* WORK TO BE COMPLETED
Please reproduce the listing below in full, keeping every line unchanged.

* INFORMATION SHOWN

--*--

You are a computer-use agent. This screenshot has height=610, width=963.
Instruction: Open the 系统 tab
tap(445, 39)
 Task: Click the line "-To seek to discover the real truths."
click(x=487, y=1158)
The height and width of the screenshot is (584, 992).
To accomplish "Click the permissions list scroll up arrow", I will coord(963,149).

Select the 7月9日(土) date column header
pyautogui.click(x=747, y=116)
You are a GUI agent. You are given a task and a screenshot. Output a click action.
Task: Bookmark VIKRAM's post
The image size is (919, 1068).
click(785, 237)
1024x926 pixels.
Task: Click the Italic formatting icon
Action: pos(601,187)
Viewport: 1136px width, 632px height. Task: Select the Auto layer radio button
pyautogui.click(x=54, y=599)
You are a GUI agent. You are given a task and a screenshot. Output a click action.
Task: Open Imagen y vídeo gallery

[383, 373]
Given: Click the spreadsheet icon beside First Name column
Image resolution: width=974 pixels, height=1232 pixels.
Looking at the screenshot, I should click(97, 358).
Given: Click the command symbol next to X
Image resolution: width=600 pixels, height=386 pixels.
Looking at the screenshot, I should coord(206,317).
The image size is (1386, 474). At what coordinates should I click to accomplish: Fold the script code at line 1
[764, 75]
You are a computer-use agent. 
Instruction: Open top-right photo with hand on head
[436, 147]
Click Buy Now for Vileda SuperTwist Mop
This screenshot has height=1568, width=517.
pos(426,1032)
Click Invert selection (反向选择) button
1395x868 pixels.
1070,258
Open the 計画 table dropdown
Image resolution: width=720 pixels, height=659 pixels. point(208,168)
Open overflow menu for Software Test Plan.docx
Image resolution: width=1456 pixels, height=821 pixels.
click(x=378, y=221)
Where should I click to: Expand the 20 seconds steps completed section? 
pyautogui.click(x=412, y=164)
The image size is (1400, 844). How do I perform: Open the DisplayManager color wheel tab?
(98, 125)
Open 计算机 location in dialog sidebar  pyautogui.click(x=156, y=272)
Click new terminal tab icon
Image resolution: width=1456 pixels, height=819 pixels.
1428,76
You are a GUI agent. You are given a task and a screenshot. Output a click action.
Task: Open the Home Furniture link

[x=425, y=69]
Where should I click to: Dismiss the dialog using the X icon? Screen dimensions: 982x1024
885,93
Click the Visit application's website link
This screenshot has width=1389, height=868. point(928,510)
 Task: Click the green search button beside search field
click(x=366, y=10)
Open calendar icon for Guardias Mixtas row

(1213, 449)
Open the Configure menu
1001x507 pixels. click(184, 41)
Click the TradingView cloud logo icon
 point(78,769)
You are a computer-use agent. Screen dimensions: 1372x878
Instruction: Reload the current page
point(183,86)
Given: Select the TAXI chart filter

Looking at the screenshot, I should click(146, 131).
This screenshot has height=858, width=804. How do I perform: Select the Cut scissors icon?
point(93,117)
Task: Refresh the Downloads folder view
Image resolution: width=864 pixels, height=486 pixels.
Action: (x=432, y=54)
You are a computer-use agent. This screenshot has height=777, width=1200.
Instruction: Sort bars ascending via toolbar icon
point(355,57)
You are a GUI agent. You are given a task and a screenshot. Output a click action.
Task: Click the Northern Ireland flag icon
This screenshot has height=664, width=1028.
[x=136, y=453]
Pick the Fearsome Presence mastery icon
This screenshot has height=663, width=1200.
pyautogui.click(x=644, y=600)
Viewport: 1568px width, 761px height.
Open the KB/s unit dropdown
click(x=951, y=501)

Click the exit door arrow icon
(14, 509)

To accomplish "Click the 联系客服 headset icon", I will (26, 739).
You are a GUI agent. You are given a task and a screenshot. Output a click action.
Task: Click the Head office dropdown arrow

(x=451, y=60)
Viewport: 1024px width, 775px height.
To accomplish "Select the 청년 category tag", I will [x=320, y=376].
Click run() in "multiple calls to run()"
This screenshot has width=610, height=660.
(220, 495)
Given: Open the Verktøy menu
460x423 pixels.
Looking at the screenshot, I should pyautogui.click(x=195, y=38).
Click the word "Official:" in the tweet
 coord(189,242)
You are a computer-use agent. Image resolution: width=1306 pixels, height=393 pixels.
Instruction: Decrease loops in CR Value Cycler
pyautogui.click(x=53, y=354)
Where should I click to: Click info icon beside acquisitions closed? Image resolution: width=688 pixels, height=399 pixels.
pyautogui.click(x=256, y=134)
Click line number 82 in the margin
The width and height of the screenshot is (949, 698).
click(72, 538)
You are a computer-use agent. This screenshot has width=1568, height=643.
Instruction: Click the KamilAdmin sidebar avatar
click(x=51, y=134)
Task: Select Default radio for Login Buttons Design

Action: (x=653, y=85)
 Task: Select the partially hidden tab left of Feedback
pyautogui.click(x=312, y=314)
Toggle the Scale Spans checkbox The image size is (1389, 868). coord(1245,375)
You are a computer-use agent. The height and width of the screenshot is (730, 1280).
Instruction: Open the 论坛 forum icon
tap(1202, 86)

--*--

* ANSWER TO THIS TASK
You are a computer-use agent. This screenshot has height=610, width=963.
Instruction: Open the 系统 tab
tap(445, 39)
 Task: Click the line "-To seek to discover the real truths."
click(x=487, y=1158)
The height and width of the screenshot is (584, 992).
To accomplish "Click the permissions list scroll up arrow", I will coord(963,149).

Select the 7月9日(土) date column header
pyautogui.click(x=747, y=116)
You are a GUI agent. You are given a task and a screenshot. Output a click action.
Task: Bookmark VIKRAM's post
The image size is (919, 1068).
click(785, 237)
1024x926 pixels.
Task: Click the Italic formatting icon
Action: pos(601,187)
Viewport: 1136px width, 632px height. Task: Select the Auto layer radio button
pyautogui.click(x=54, y=599)
You are a GUI agent. You are given a task and a screenshot. Output a click action.
Task: Open Imagen y vídeo gallery

[383, 373]
Given: Click the spreadsheet icon beside First Name column
Image resolution: width=974 pixels, height=1232 pixels.
Looking at the screenshot, I should click(97, 358).
Given: Click the command symbol next to X
Image resolution: width=600 pixels, height=386 pixels.
Looking at the screenshot, I should coord(206,317).
The image size is (1386, 474). At what coordinates should I click to accomplish: Fold the script code at line 1
[764, 75]
You are a computer-use agent. 
Instruction: Open top-right photo with hand on head
[436, 147]
Click Buy Now for Vileda SuperTwist Mop
This screenshot has height=1568, width=517.
pos(426,1032)
Click Invert selection (反向选择) button
1395x868 pixels.
1070,258
Open the 計画 table dropdown
Image resolution: width=720 pixels, height=659 pixels. point(208,168)
Open overflow menu for Software Test Plan.docx
Image resolution: width=1456 pixels, height=821 pixels.
click(x=378, y=221)
Where should I click to: Expand the 20 seconds steps completed section? 
pyautogui.click(x=412, y=164)
The image size is (1400, 844). How do I perform: Open the DisplayManager color wheel tab?
(98, 125)
Open 计算机 location in dialog sidebar  pyautogui.click(x=156, y=272)
Click new terminal tab icon
Image resolution: width=1456 pixels, height=819 pixels.
1428,76
You are a GUI agent. You are given a task and a screenshot. Output a click action.
Task: Open the Home Furniture link

[x=425, y=69]
Where should I click to: Dismiss the dialog using the X icon? Screen dimensions: 982x1024
885,93
Click the Visit application's website link
This screenshot has width=1389, height=868. point(928,510)
 Task: Click the green search button beside search field
click(x=366, y=10)
Open calendar icon for Guardias Mixtas row

(1213, 449)
Open the Configure menu
1001x507 pixels. click(184, 41)
Click the TradingView cloud logo icon
 point(78,769)
You are a computer-use agent. Screen dimensions: 1372x878
Instruction: Reload the current page
point(183,86)
Given: Select the TAXI chart filter

Looking at the screenshot, I should click(146, 131).
This screenshot has height=858, width=804. How do I perform: Select the Cut scissors icon?
point(93,117)
Task: Refresh the Downloads folder view
Image resolution: width=864 pixels, height=486 pixels.
Action: (x=432, y=54)
You are a computer-use agent. This screenshot has height=777, width=1200.
Instruction: Sort bars ascending via toolbar icon
point(355,57)
You are a GUI agent. You are given a task and a screenshot. Output a click action.
Task: Click the Northern Ireland flag icon
This screenshot has height=664, width=1028.
[x=136, y=453]
Pick the Fearsome Presence mastery icon
This screenshot has height=663, width=1200.
pyautogui.click(x=644, y=600)
Viewport: 1568px width, 761px height.
Open the KB/s unit dropdown
click(x=951, y=501)

Click the exit door arrow icon
(14, 509)

To accomplish "Click the 联系客服 headset icon", I will (26, 739).
You are a GUI agent. You are given a task and a screenshot. Output a click action.
Task: Click the Head office dropdown arrow

(x=451, y=60)
Viewport: 1024px width, 775px height.
To accomplish "Select the 청년 category tag", I will [x=320, y=376].
Click run() in "multiple calls to run()"
This screenshot has width=610, height=660.
(220, 495)
Given: Open the Verktøy menu
460x423 pixels.
Looking at the screenshot, I should pyautogui.click(x=195, y=38).
Click the word "Official:" in the tweet
 coord(189,242)
You are a computer-use agent. Image resolution: width=1306 pixels, height=393 pixels.
Instruction: Decrease loops in CR Value Cycler
pyautogui.click(x=53, y=354)
Where should I click to: Click info icon beside acquisitions closed? Image resolution: width=688 pixels, height=399 pixels.
pyautogui.click(x=256, y=134)
Click line number 82 in the margin
The width and height of the screenshot is (949, 698).
click(72, 538)
You are a computer-use agent. This screenshot has width=1568, height=643.
Instruction: Click the KamilAdmin sidebar avatar
click(x=51, y=134)
Task: Select Default radio for Login Buttons Design

Action: (x=653, y=85)
 Task: Select the partially hidden tab left of Feedback
pyautogui.click(x=312, y=314)
Toggle the Scale Spans checkbox The image size is (1389, 868). coord(1245,375)
You are a computer-use agent. The height and width of the screenshot is (730, 1280).
Instruction: Open the 论坛 forum icon
tap(1202, 86)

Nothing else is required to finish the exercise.